EXERCISE REQUIREMENTS:
**1.** In the passage about Holcomb's novel, copy the text from "Today Holcomb has" to "her first novel.", changing "publisher" to "press".
**2.** In the passage about Holcomb's novel, who was her first commissioned piece of six paintings for?
____ TEXT EXCERPT
Today Holcomb has completed the novel and is working with a fellow novelist and magazine editor with her final edits before she must decide how she’ll go about publishing it.
“It’s going to be ready for publication, and I just have to make up my mind if I want a traditional publisher or if I want to do an e-book,” Holcomb said. “Publishing has changed so much in just the last two or three years. I always thought I wanted a large, New York publishing house, but now I just don’t know.”
Holcomb said that her husband asked her to continue her writing and her painting, and he had big plans for their lives when she published her first novel.
“He told me we were going to get a new Explorer and we were going to travel all over the country for my book signings,” Holcomb said with a smile. “He was with me so much when I was writing and he’ll be with me one day when I get to travel for my book. I’ll have to buy us a new Explorer.”
While she waits for that time, Holcomb stays hard at work perfecting the novel and painting. She wrapped up her first commissioned piece this past summer when she created six pieces for Piedmont Federal Bank in Winston-Salem.
She said that her painting puts her in a peaceful place. She’s currently working on getting her art professionally photographed so she can potentially sell prints in the future.
“[My painting] just comes out of my heart and that’s when painting is the most fun,” Holcomb said. “I just let it come and do whatever it wants to do. You just lapse into another world.”
________
____ EXCERPTED DATA
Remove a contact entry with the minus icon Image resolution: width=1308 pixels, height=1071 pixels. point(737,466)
________
____ EXCERPTED DATA
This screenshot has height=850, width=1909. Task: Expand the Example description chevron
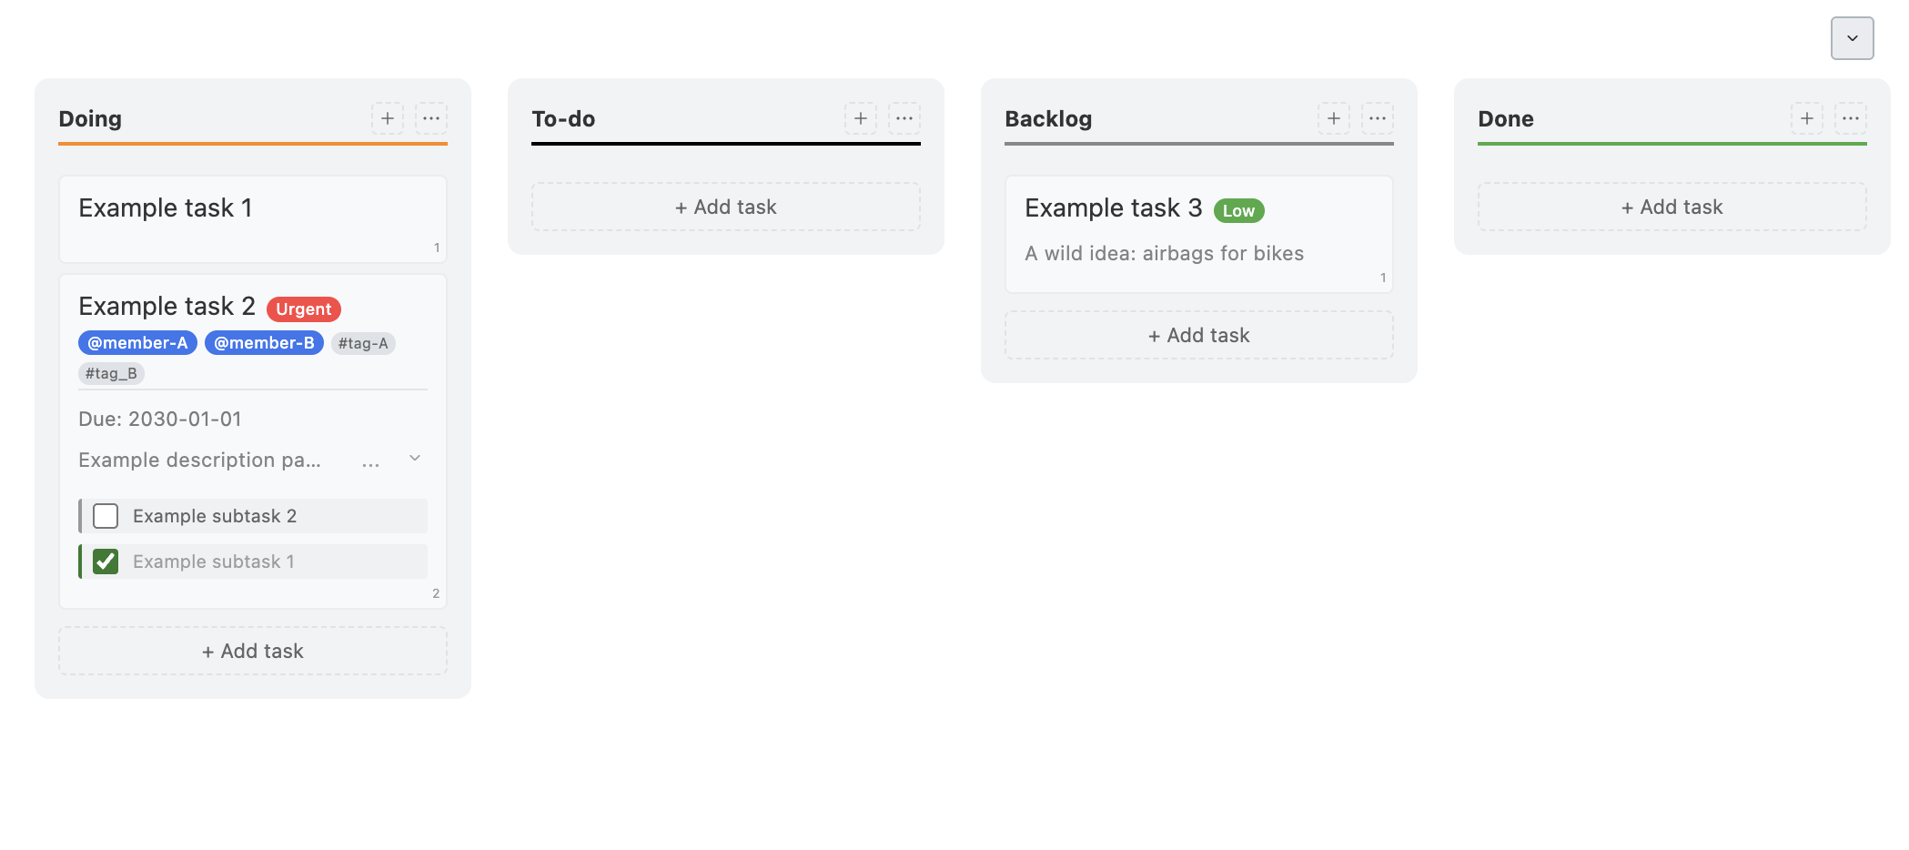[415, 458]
________
EXERCISE ANSWERS:
**1.**
Today Holcomb has completed the novel and is working with a fellow novelist and magazine editor with her final edits before she must decide how she’ll go about publishing it.
“It’s going to be ready for publication, and I just have to make up my mind if I want a traditional press or if I want to do an e-book,” Holcomb said. “Publishing has changed so much in just the last two or three years. I always thought I wanted a large, New York publishing house, but now I just don’t know.”
Holcomb said that her husband asked her to continue her writing and her painting, and he had big plans for their lives when she published her first novel.

**2.** Piedmont Federal Bank in Winston-Salem.